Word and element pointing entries

★ ★ ★ ★ ★ ★ ★

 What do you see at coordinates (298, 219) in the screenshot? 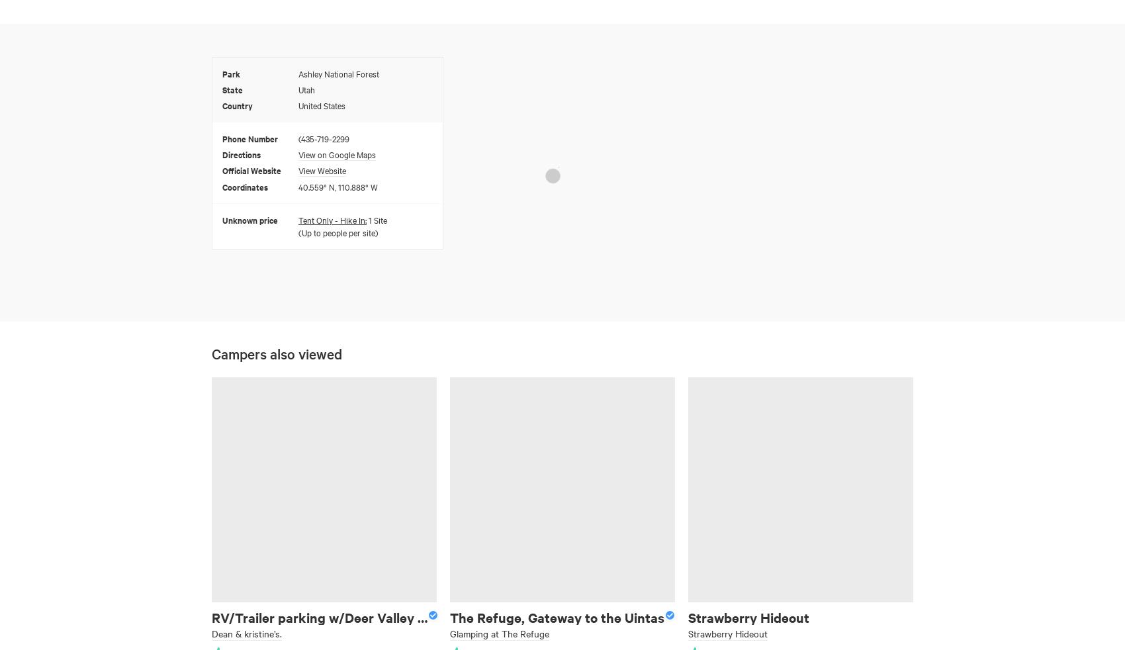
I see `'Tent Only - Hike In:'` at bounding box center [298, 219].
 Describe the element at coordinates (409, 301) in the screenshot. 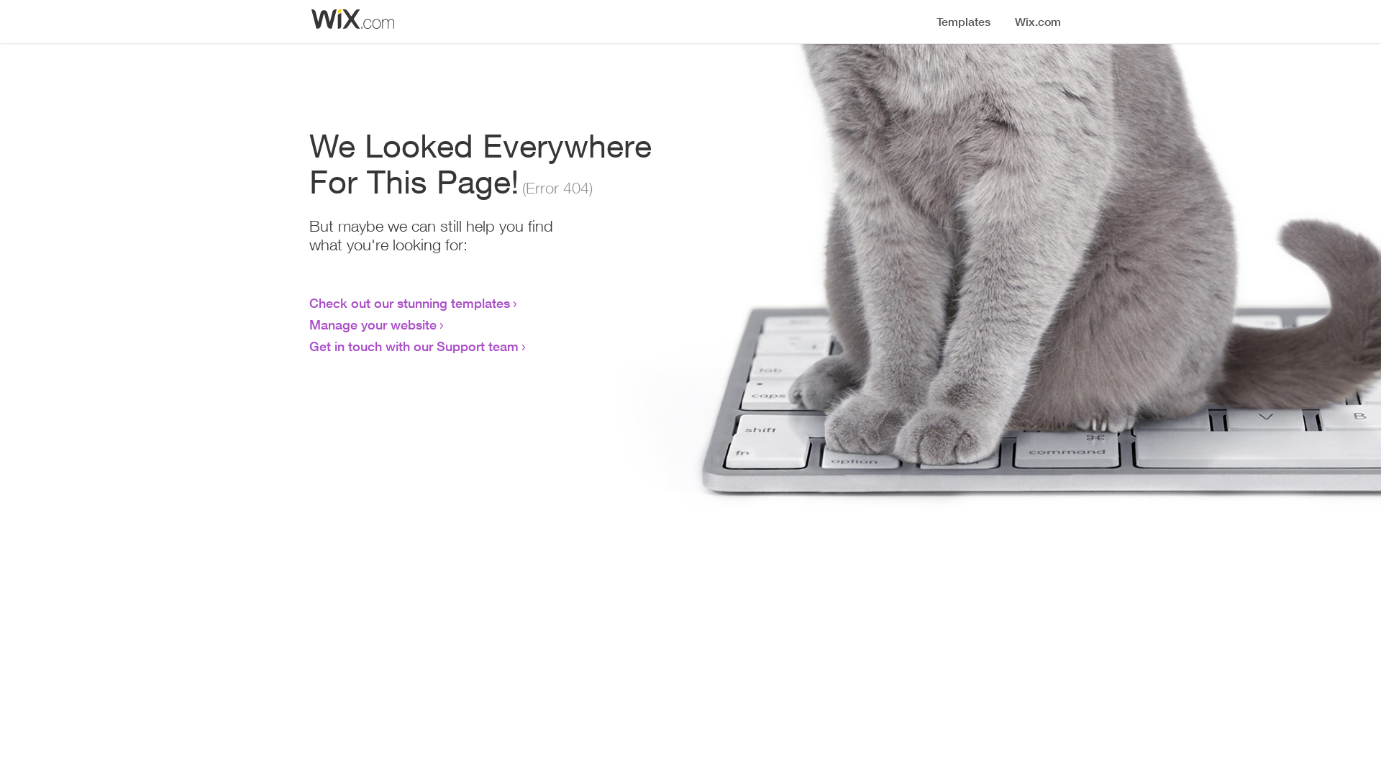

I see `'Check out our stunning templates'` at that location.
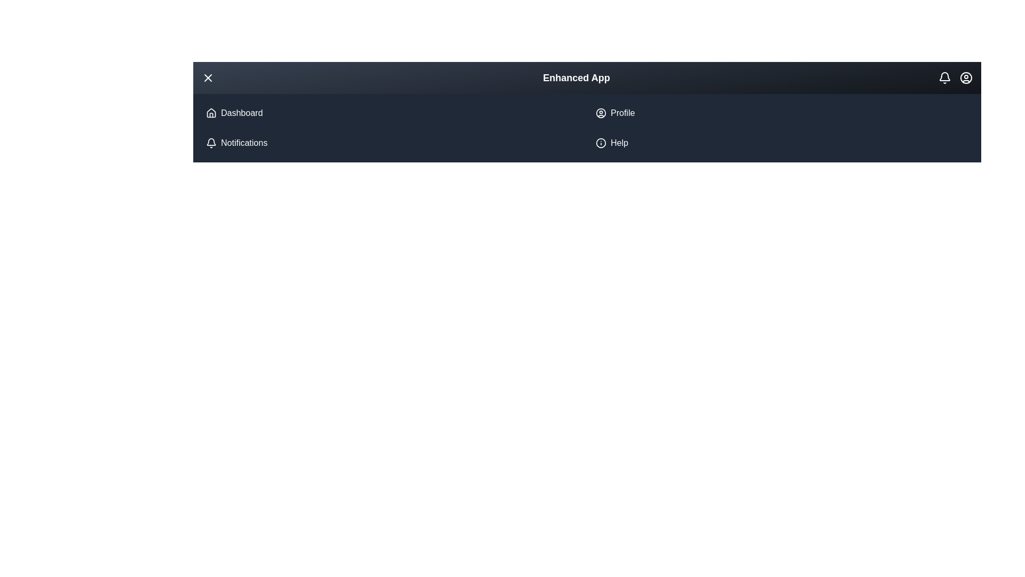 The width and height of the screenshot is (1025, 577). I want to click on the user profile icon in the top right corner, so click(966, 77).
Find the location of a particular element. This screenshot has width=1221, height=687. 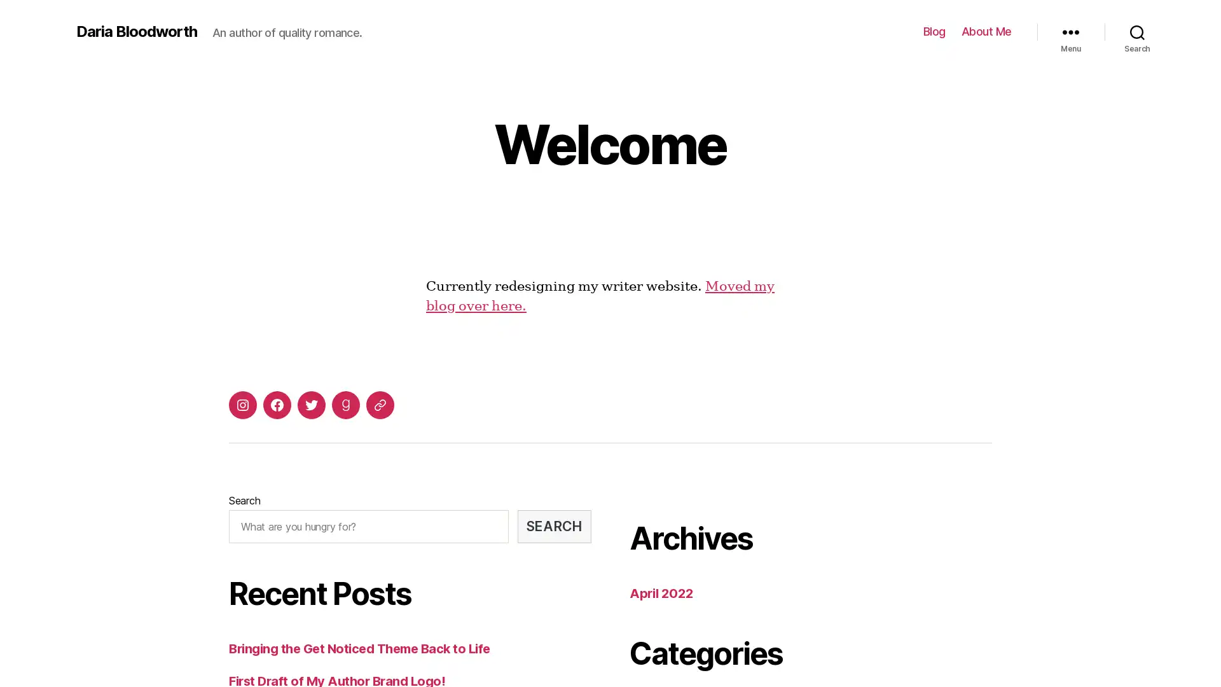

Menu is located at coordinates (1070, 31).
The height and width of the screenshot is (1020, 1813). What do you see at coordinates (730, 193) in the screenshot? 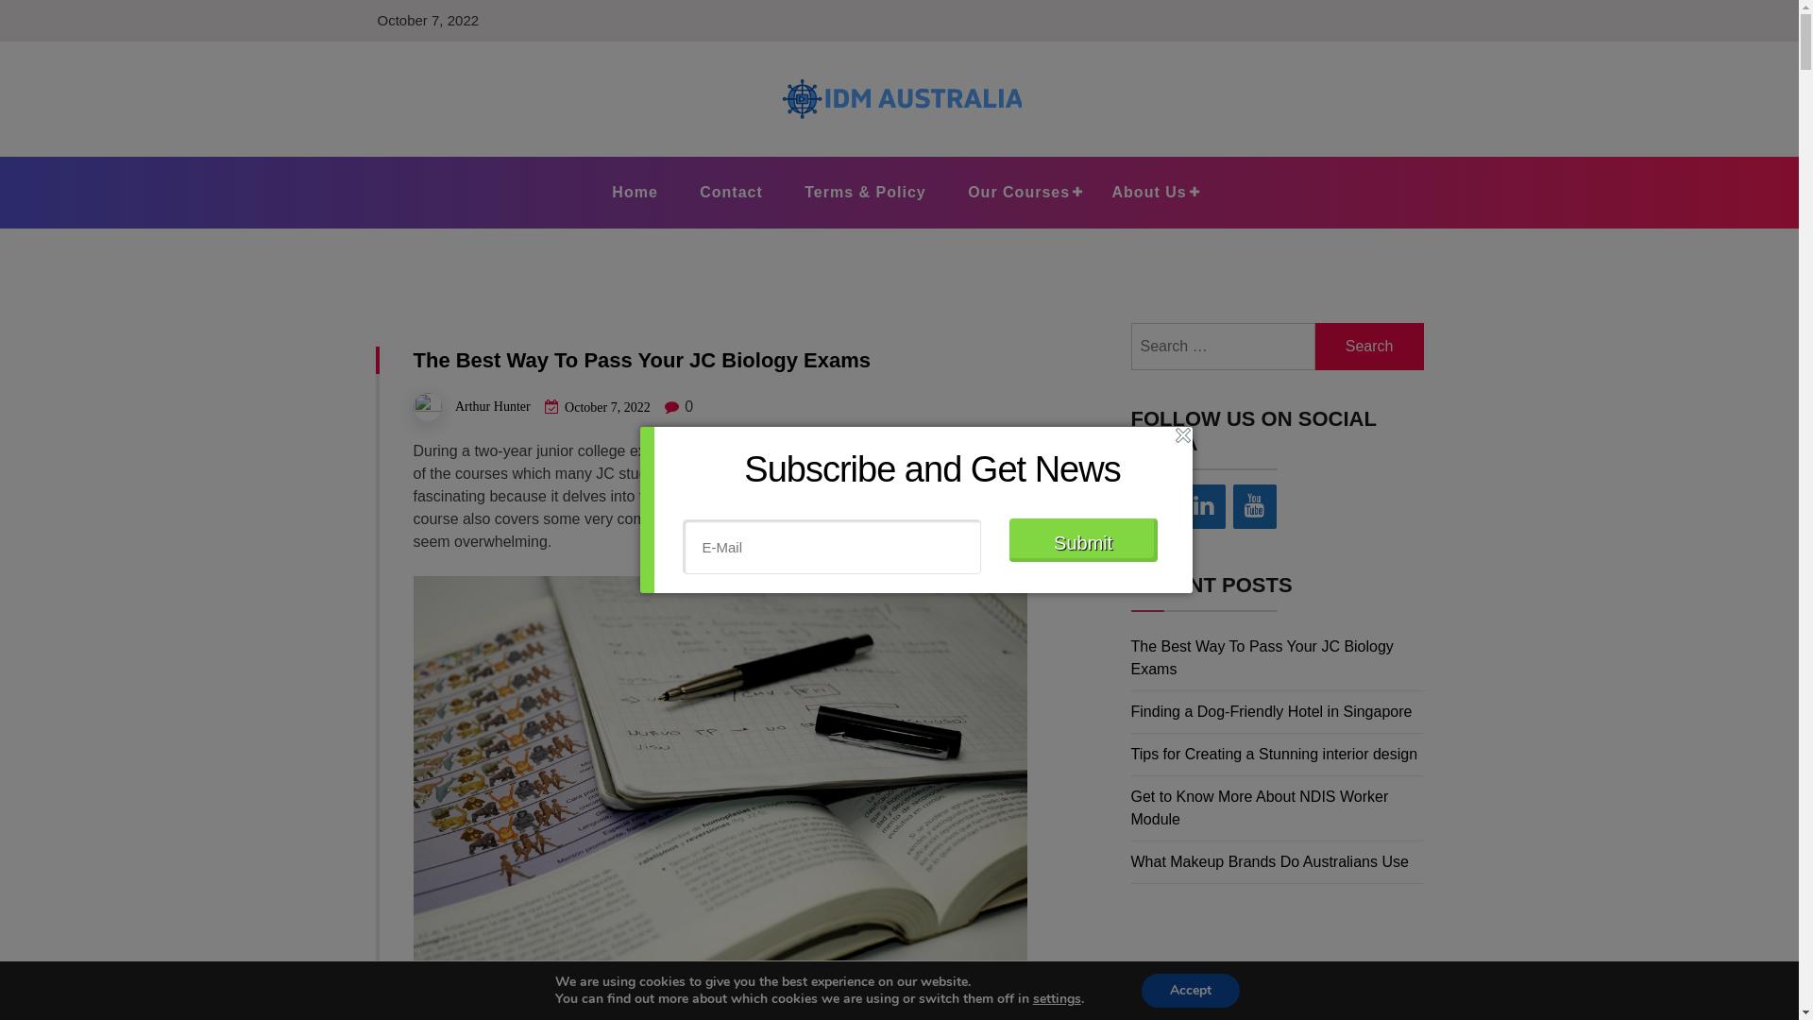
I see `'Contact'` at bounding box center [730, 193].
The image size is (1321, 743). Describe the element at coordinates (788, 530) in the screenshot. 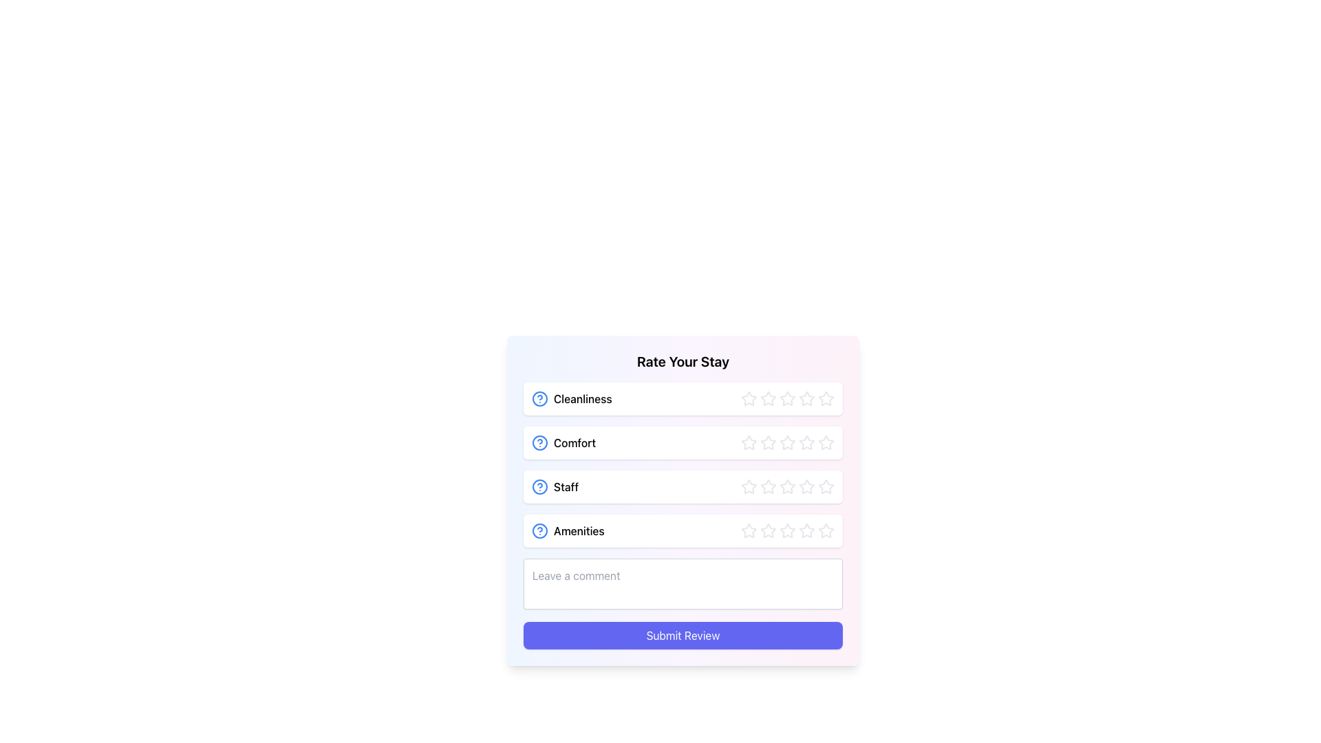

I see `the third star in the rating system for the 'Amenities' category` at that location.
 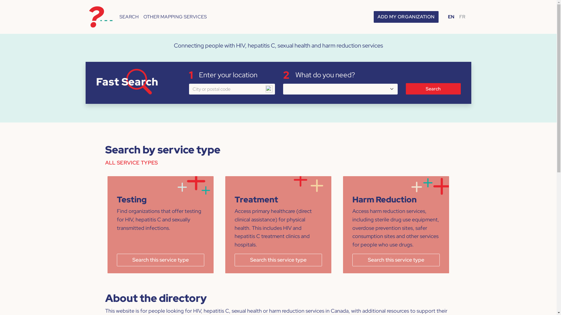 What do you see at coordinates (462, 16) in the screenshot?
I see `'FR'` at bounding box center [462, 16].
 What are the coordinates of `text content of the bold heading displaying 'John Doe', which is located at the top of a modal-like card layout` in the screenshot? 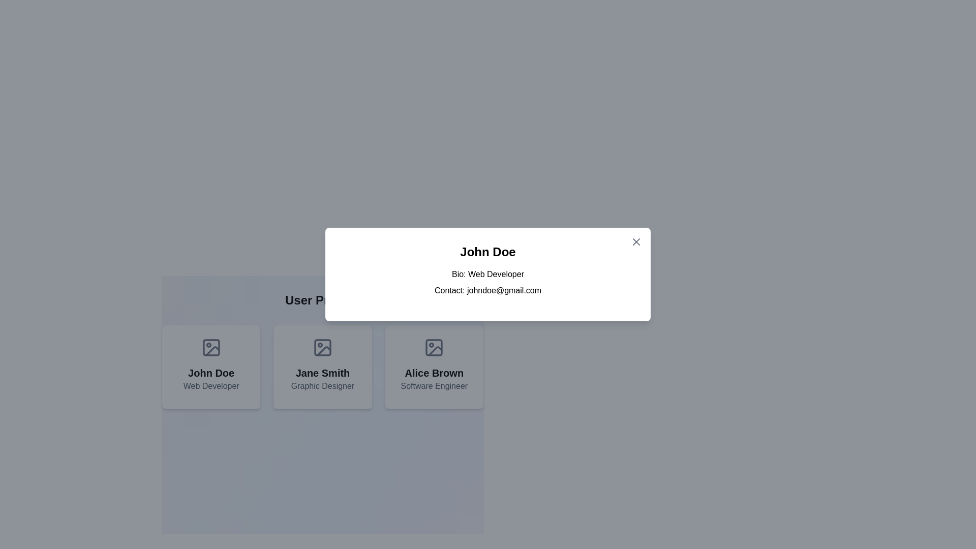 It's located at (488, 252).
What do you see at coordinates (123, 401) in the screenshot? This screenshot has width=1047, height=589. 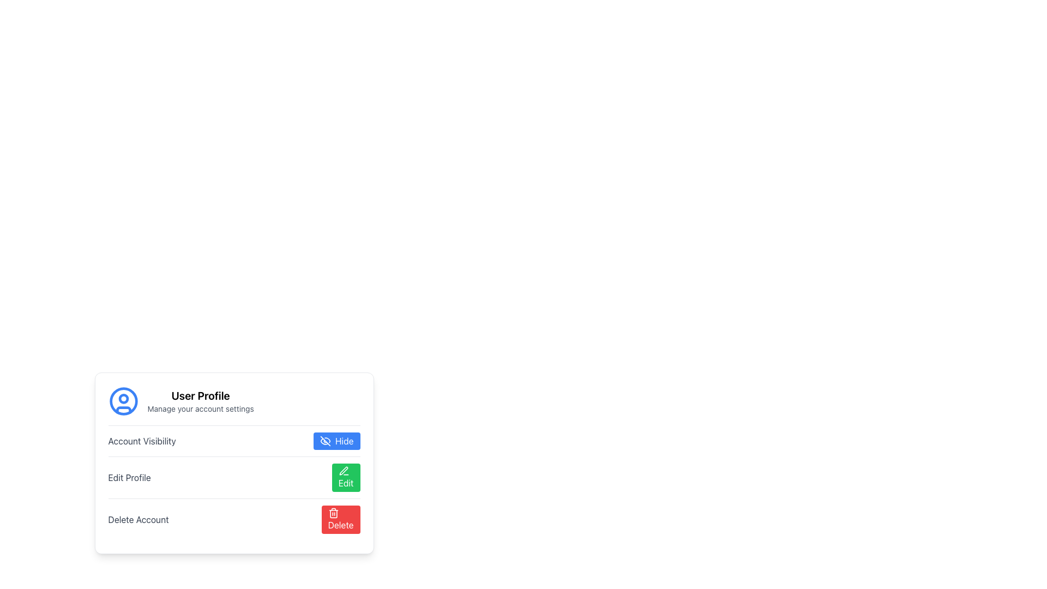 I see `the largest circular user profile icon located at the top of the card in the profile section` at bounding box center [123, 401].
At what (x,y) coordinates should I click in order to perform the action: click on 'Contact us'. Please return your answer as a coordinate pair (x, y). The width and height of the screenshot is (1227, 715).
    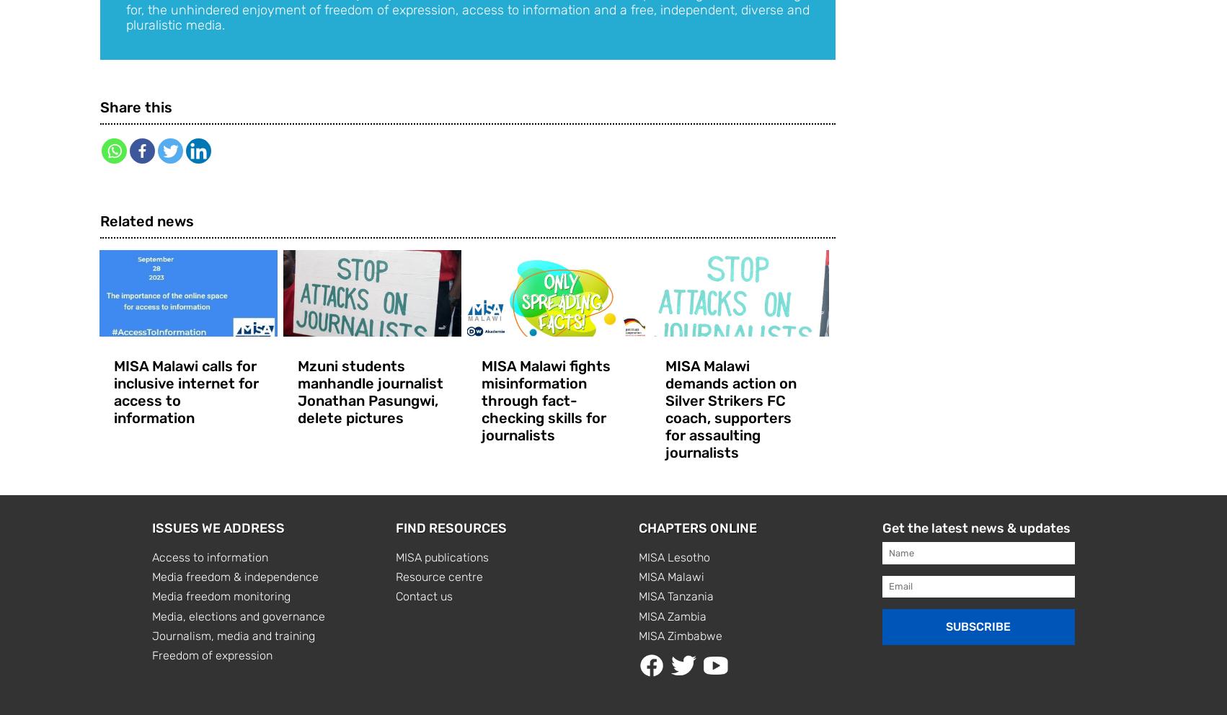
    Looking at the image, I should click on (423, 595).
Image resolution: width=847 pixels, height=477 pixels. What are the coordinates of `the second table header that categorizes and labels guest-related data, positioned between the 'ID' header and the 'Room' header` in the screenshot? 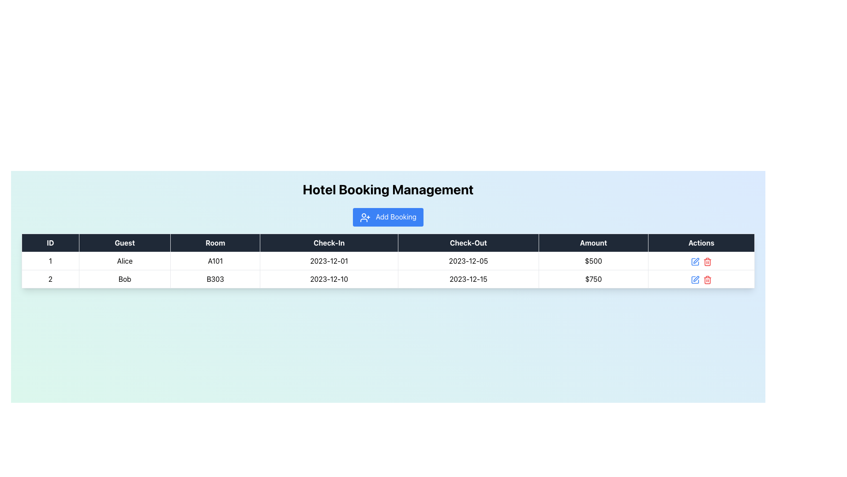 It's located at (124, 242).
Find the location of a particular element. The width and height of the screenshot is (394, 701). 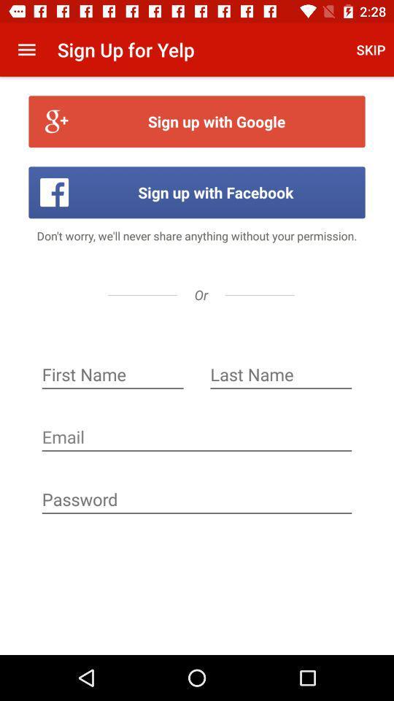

★ ★ ★ ★ ★ ★ ★

**Work to complete**.
Which lines in the rows above contain the string "should"? Show each of those lines in full, treating uppercase and lowercase as different.

**Finished exercise**.
At what (x,y) coordinates should I click in order to perform the action: click on 'Contact us'. Please return your answer as a coordinate pair (x, y). The width and height of the screenshot is (1227, 715).
    Looking at the image, I should click on (423, 595).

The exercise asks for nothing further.